In deze zaak heeft de Centrale Raad van Beroep op 10 januari 2019 uitspraak gedaan in hoger beroep tegen een disciplinaire maatregel die was opgelegd aan een politieambtenaar, appellant, door de korpschef van politie. De korpschef had appellant voor plichtsverzuim, bestaande uit het niet tijdig afhandelen van administratieve zaken, voorwaardelijk ontslag opgelegd. De rechtbank Midden-Nederland had het beroep van appellant tegen dit besluit ongegrond verklaard. Appellant heeft in hoger beroep aangevoerd dat de verweten gedragingen niet als plichtsverzuim kunnen worden aangemerkt, en dat hij geen disciplinaire maatregel had mogen krijgen, gezien zijn verbetertraject en de gebreken in de sturing vanuit zijn leidinggevenden.
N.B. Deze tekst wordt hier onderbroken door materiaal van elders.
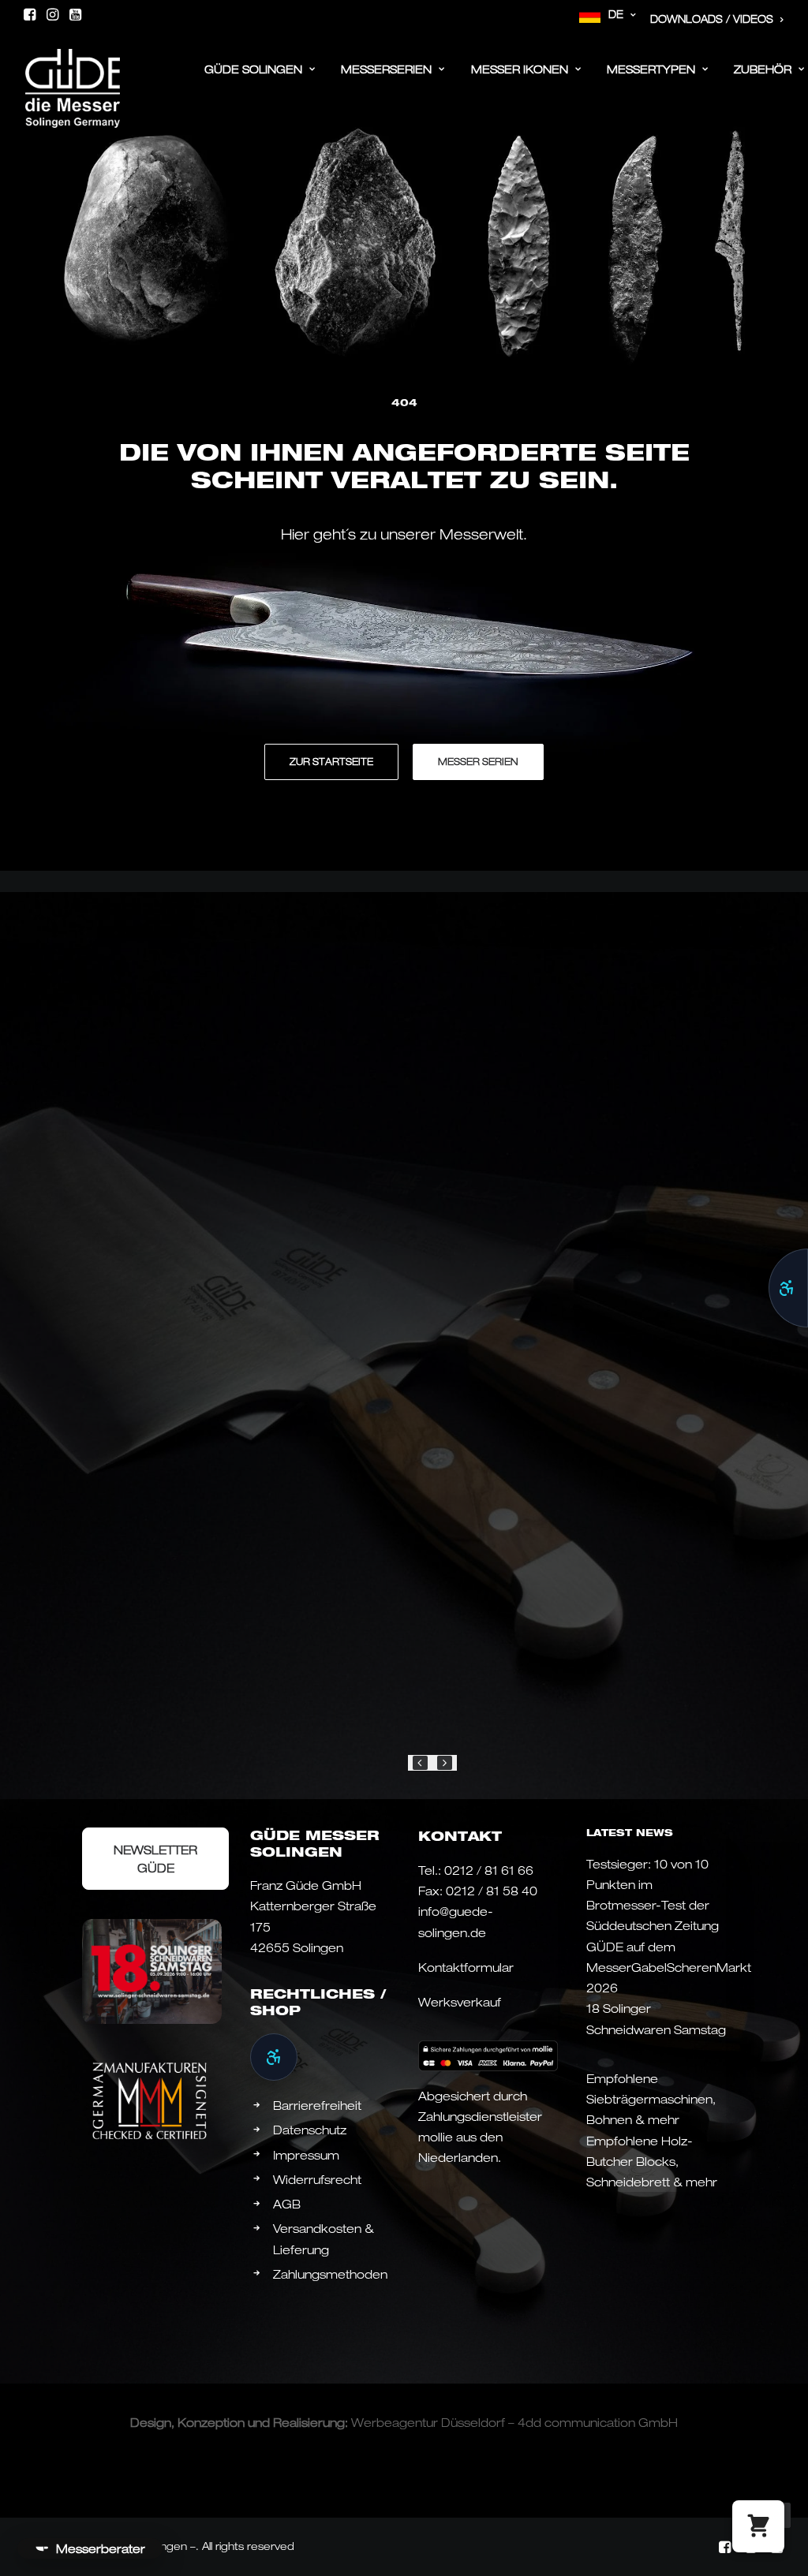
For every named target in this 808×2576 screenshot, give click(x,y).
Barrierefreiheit (317, 2105)
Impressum (306, 2155)
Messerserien (386, 69)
De Raad voor de Rechtspraak oordeelde dat de verweten gedragingen in het licht van de gebreken in het functioneren van appellant moeten worden bezien. De Raad concludeerde dat de korpschef niet voldoende had aangetoond dat er sprake was van verwijtbaar plichtsverzuim. De Raad stelde vast dat appellant, ondanks zijn tekortkomingen, niet de intentie had om anderen te benadelen of zijn werkgever te schaden. De Raad vernietigde de eerdere uitspraak van de rechtbank en het besluit van de korpschef, en herstelde de situatie door het voorwaardelijk ontslag te herroepen. Tevens werd de korpschef veroordeeld in de proceskosten van appellant, die in totaal € 3.072,- bedroegen.
Deze uitspraak benadrukt het belang van adequate begeleiding en monitoring van ambtenaren, en dat disciplinaire maatregelen zorgvuldig moeten worden overwogen, vooral wanneer er sprake is van verbetertrajecten en functioneringsgesprekken.